- _Your goal_: Pictures aside, reproduce exactly each line from the one holding "Viewport: 544px width, 639px height." through the last line of the material, both ends included.

- _Source data_:
-----

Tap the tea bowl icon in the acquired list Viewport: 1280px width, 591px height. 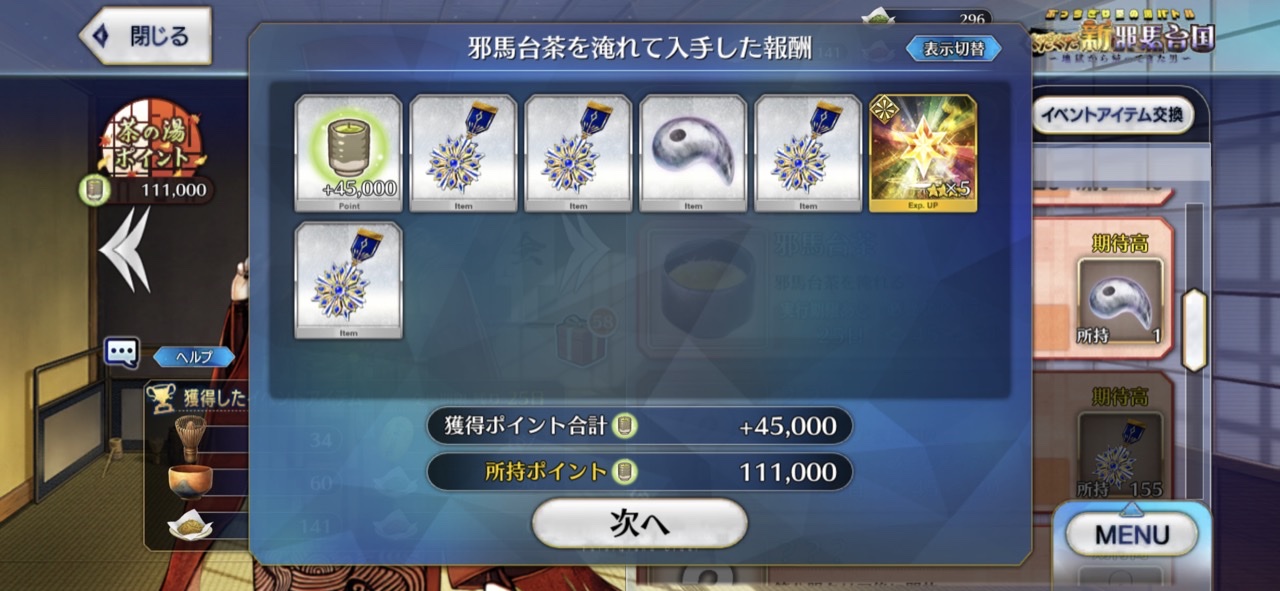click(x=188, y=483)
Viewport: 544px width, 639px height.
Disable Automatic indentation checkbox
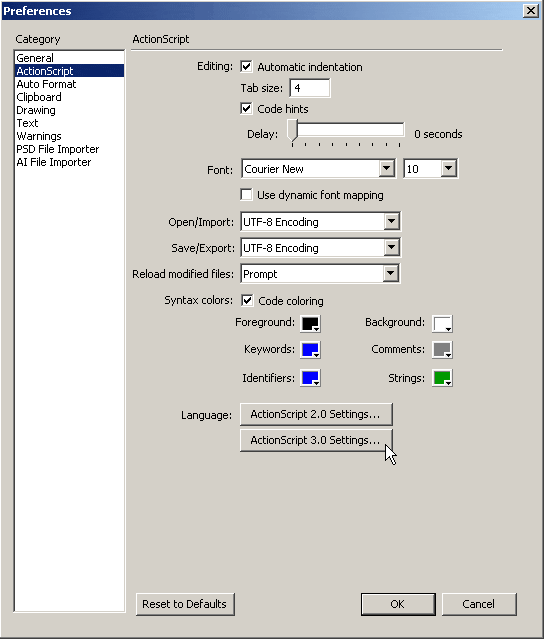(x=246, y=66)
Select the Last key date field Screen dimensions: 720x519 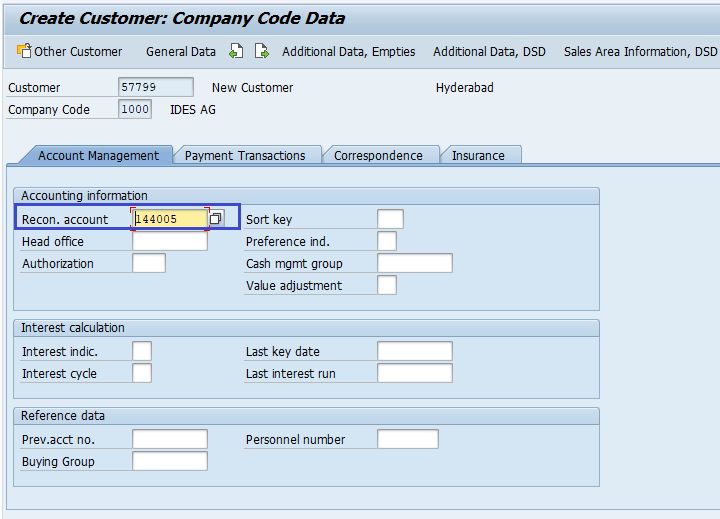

-----

- _Written solution_:
Viewport: 544px width, 639px height.
Disable Automatic indentation checkbox
(x=246, y=66)
Select the Last key date field Screen dimensions: 720x519 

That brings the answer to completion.